In other news, a new poll shows a majority of Americans support Democratic Senator Russ Feingold’s measure to censure President Bush for authorizing the no-warrant domestic surveillance program. According to the American Research Group, 46% of Americans favor the measure, while 44% oppose it. Feingold’s widely-publicized effort stalled after it failed to attract the support of Senators from either political parties.
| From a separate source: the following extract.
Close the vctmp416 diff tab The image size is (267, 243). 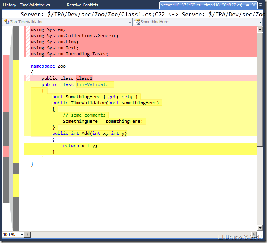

In other news, defense lawyers for indicted White House aide Lewis “Scooter” Libby have subpoenaed documents from the New York Times, Time magazine and three other journalists, including Tim Russert of NBC News and former New York Times reporter Judy Miller. Libby stepped down as Chief of Staff to Vice President Dick Cheney after he was indicted in the investigation over the outing of CIA agent Valerie Plame. Libby’s attorneys are asking the news organizations to turn over documents that could show what they knew about Plame before her identity was publicly disclosed.
In other news, environmental groups are criticizing President Bush’s nomination of Idaho Governor Dirk Kempthorne to run the Department of the Interior. A Knight Ridder analysis in 2003 concluded Kemphthorne oversaw environmental degradation in several key areas — including air quality, rivers, and pollution inspections — during his term as governor of Idaho. According to ThinkProgress.org, Kemphorne has close ties to the same industries he would be responsible for overseeing. In his last re-election campaign, Kempthorne raised $86,000 from companies from the timber, mining and energy industries. Philip Clapp, president of the National Environmental Trust, said: “Dirk Kempthorne has been an unabashed champion of the resource extraction and development interests that profit most from public land… the president could not have chosen a more divisive nominee.”
And as the invasion and occupation of Iraq reaches the three-year mark this Sunday, activists are staging anti-war events around the world. At least 500 protests are being held in the US this weekend alone. United for Peace and Justice has organized actions in all 50 states. Some began earlier this week. A veterans march for peace, which began in Alabama Tuesday, will end in New Orleans. According to USA Today, a new poll shows 60 percent of Americans believe the war was not “worth it.” In London, the Stop the War Coalition will stage a protest Saturday to demand the withdrawal of US and British troops from Iraq. Similar demonstrations are to be held in cities in Iraq, as well as in Mexico, Japan, and other parts of Europe.